US & Canada

Huge Yosemite wildfire started by hunter's campfire

In this photo provided by the US Forest Service, fire crew members stand watch near a controlled burn operation as they fight the Rim Fire near Yosemite National Park in California 1 September 2013
Thousands of firefighters are still battling the blaze

A California wildfire that has burnt almost 371 sq miles (960 sq km) was ignited when a hunter's illegal campfire went out of control, investigators have said.

The US Forest Service dismissed speculation the fire was started by illegal marijuana growers.

The blaze began on 17 August outside Yosemite National Park and is now 80% contained.

No arrests have been made and the hunter's name is not being released.

Further investigation continues, the US Forest Service said in a statement.

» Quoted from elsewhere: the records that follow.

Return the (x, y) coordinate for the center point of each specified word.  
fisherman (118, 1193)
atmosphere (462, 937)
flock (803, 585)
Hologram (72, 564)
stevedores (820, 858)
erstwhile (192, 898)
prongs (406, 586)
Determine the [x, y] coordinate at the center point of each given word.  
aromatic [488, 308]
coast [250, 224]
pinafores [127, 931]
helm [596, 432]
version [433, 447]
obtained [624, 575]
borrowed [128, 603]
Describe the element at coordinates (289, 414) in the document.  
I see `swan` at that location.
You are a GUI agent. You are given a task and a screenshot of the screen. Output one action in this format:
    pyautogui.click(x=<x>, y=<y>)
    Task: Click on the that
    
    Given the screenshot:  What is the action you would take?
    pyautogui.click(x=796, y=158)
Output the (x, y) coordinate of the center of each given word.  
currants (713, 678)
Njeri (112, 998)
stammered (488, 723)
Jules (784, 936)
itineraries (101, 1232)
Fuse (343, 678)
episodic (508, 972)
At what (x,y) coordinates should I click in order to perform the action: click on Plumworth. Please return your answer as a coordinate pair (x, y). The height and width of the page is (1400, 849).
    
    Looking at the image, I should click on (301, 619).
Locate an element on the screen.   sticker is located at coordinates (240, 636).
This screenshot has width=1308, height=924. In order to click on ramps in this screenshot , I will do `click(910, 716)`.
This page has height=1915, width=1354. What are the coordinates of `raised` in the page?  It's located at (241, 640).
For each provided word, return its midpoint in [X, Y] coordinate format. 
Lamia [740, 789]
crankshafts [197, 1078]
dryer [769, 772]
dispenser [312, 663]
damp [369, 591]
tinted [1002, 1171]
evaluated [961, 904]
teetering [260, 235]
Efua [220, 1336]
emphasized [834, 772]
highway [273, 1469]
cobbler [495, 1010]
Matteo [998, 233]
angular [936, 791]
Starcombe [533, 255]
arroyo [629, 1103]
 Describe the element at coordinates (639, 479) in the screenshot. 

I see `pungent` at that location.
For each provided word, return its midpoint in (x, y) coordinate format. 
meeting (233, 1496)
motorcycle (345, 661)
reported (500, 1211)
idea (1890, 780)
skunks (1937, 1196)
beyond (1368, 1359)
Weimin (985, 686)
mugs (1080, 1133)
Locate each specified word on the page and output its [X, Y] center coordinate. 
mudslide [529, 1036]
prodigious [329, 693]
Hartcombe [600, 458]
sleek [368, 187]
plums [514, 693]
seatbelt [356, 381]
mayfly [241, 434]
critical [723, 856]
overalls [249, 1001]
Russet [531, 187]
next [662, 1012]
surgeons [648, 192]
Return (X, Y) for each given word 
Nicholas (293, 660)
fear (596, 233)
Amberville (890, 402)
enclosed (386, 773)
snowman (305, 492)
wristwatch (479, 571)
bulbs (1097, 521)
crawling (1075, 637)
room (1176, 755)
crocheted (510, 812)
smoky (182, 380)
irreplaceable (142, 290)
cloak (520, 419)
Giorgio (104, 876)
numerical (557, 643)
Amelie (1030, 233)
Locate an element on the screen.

The Rim Fire, named for a scenic overlook in Stanislaus National Forest near the fire's origin called the Rim of the World, is the fourth largest wildfire in California since 1932.

It has burned more than 66,000 acres (27,000 ha) of world-famous Yosemite National Park and threatened to fill with ash a park reservoir that supplies water and hydro-electric power to San Francisco. The park's main tourist area has remained open.

Officials said 111 structures had been destroyed by the blaze. At one point, more than 4,000 structures were threatened and thousands were ordered to evacuate.

Thousands of firefighters are still fighting the wildfire, but significant progress has been made in the past week.